Running simpleP2P shows all 16 GPUs have P2P access.

Running on Amazon Linux. These errors are the same for CUDA 7.5 + nvidia driver 352.99 and CUDA 8.0 + nvidia driver 367.48.

What is the meaning of these errors and any suggestions on how to further debug this?

We have the same exact problem. We are trying to run the mnist example.

The CUDA peer-to-peer system can use a maximum of 8 GPUs in a peer-to-peer (P2P) ensemble.

Since K80 consists of 2 GPU devices, a maximum of 4 K80’s could participate (i.e. all of their GPU devices could participate) in a single P2P ensemble.

16 GPUs could still be used in 2 separate ensembles, I believe. If I were doing this, I would run two separate applications/processes, and for each I would specify an appropriate 8-gpu-device-ensemble using a mechanism such as CUDA_VISIBLE_DEVICES environment variable.

Is there some basic limitation in PCIe itself, or the GPU hardware, that prevents more than eight peers per P2P ensemble, or is this a software limitation that may be lifted in the future? I suspect it is the former, but don’t really understand the hardware to that level of detail.

It’s at least in part a GPU hardware limitation. I don’t have a lot of technical details I can share publicly, but it has to do with the number of hardware “mailbox” resources available. A vague reference to hardware mailbox as a P2P resource is contained in this paper, for example:

[url]https://arxiv.org/pdf/1307.8276.pdf[/url]

It’s possible that its a limitation that might be lifted in future GPUs.

Thanks, that is good to know.

Does anyone know if the limit is higher for Pascal GPUs?

It is not higher for any currently available GPUs, including Pascal.

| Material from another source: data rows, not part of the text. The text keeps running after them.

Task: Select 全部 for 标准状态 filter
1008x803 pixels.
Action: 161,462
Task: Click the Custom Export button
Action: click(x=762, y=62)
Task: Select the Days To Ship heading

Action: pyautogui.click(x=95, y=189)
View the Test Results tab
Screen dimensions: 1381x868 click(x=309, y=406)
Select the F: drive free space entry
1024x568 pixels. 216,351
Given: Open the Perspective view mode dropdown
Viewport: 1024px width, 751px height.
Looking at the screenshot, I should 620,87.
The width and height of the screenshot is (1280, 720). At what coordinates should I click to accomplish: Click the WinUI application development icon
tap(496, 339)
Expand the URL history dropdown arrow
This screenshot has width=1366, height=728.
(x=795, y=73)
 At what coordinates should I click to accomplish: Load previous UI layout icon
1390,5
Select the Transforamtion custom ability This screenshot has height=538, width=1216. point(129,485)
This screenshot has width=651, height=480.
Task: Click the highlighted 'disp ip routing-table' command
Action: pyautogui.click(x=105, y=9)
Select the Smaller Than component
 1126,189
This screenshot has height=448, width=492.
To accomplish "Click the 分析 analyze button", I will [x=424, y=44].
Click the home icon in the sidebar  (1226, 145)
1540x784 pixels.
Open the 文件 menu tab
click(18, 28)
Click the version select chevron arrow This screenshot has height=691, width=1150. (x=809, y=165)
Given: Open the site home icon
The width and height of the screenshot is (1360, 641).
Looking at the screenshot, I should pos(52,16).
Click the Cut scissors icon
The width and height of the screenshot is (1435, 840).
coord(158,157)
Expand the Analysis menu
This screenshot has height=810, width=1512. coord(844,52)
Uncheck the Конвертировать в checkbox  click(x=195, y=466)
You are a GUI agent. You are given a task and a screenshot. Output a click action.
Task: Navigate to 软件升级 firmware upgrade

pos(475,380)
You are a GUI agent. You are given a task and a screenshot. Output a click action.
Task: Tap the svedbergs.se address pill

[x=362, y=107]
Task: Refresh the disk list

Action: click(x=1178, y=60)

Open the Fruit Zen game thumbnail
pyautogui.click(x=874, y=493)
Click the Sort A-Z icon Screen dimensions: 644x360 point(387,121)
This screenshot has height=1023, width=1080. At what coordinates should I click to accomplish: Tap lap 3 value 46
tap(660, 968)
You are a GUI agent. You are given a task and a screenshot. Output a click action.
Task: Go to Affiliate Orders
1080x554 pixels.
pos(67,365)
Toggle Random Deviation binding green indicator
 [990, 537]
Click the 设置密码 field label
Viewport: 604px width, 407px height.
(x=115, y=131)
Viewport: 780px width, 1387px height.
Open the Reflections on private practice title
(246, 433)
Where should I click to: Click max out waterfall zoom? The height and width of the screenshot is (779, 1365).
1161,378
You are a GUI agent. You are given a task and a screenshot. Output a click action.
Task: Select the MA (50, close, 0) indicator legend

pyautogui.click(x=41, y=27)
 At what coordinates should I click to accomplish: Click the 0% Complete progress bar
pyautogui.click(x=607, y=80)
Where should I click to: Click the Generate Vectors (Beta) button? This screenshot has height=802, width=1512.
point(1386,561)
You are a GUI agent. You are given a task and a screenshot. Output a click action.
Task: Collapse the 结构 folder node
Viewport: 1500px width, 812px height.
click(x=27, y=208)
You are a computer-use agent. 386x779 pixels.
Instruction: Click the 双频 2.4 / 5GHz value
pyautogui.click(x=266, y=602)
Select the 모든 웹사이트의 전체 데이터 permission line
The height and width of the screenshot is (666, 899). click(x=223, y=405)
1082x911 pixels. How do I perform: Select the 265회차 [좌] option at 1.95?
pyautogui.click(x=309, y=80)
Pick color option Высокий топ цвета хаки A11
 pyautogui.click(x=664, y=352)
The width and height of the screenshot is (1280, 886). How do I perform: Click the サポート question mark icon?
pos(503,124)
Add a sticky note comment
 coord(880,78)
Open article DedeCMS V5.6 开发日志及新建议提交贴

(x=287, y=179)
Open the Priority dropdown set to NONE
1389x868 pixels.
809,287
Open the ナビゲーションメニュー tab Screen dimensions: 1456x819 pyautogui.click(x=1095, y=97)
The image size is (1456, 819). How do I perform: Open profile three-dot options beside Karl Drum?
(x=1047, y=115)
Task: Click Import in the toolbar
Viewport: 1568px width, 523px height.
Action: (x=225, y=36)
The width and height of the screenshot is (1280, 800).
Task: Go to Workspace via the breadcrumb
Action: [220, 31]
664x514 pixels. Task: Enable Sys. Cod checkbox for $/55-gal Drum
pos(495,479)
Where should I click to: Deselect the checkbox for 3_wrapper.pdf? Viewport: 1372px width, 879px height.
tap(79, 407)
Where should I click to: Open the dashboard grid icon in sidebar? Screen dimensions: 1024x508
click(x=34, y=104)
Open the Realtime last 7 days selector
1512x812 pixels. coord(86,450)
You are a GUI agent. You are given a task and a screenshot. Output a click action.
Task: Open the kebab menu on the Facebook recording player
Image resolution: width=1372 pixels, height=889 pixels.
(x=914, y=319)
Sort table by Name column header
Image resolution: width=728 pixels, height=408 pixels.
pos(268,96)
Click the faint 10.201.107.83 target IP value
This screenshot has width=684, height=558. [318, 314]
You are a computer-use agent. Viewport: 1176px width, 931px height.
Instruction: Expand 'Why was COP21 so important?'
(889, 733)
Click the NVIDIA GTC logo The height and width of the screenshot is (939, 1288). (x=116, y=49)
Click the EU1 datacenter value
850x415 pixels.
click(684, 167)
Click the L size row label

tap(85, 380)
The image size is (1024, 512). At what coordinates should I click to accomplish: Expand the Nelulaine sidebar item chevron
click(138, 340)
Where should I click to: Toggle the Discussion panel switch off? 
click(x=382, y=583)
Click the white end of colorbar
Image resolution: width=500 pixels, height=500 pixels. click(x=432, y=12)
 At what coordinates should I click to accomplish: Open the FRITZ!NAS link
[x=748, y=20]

Worth re-trying these test with official nvidia NVIDIA-Linux-x86_64-352.99.run driver.

Our team was successful in running peer2peer between 16 different GPUs on P2.16XL with this driver (older drivers where limited to 8).

While every GPU can reach every other GPU, there is a limit that a given GPU could not communicate with more than 8 peer currently (i.e. only 8 concurrent cudaDeviceEnablePeerAccess(), and need to call cudaDeviceDisablePeerAccess for one of these 8 before enabling a 9th)

Yes, the p2p benchmarks provided in the CUDA SDK work fine, so basic connectivity between all pairs is not the problem.

The problem is that the 2 higher level NN libraries we are testing with (Torch and TF) exercise the system in a way that triggers this error. I am not aware of a way to selectively disable peer access between GPUs in either library.

I am happy to run further tests or provide any addl details, either in this thread or you can directly message me. We are still looking for ways to work around this limitation.

Have you tried to get this under control by using CUDA_VISIBLE_DEVICES as suggested by txbob?

Since there are indications that the limit of eight GPU per peer-to-peer group is hardware related and therefore unlikely to change in the very near future, I think your best medium-term way forward is to enter into a dialogue with the vendors of these libraries to see what can be done on the library side, either through configuration tricks with the existing software or through functionality extension to it.

Yes, our next step is to use the distributed training facilities in these libraries and then whitelist groups of GPUs with CUDA_VISIBLE_DEVICES for separate processes.

This will no doubt work, just a bummer that this added complexity is required in the single node case.

IMHO node configurators should keep such important non-trivial limitations in mind when configuring nodes. Cramming GPUs into a case with insufficient concern for scalability (just because you can) does not seem very sensible to me. GPU-accelerated node configurations offered by this particular vendor have puzzled me in the past, but then I do not know who their main customers for these nodes are.

Agreed.

Configuration headaches aside however, I would expect even without P2P access, the performance on one 16 GPU node will be better than two 8 GPU nodes due to better interconnectivity, but we are still working on verifying that with some benchmarks.

Its really depends on the exact workload characteristics and the underlying OS. Some OSes or workloads don’t do good job partitioning the memory well across dual-socket servers and one would end up with bottlenecks on the server memory access side for p2.16xl.

Another aspect is the inter-GPU bandwidth vs the bandwidth to the processor. If the applications is limited by the bandwidth between GPU and processor, two p2.8xl may perform better. If the application limited by GPU to GPU communication, the p2.16xl could perform better.

The limit of 8 peer connections is documented, BTW:

[url]http://docs.nvidia.com/cuda/cuda-c-programming-guide/index.html#peer-to-peer-memory-access[/url]

Ah, so it is, good find. Thanks!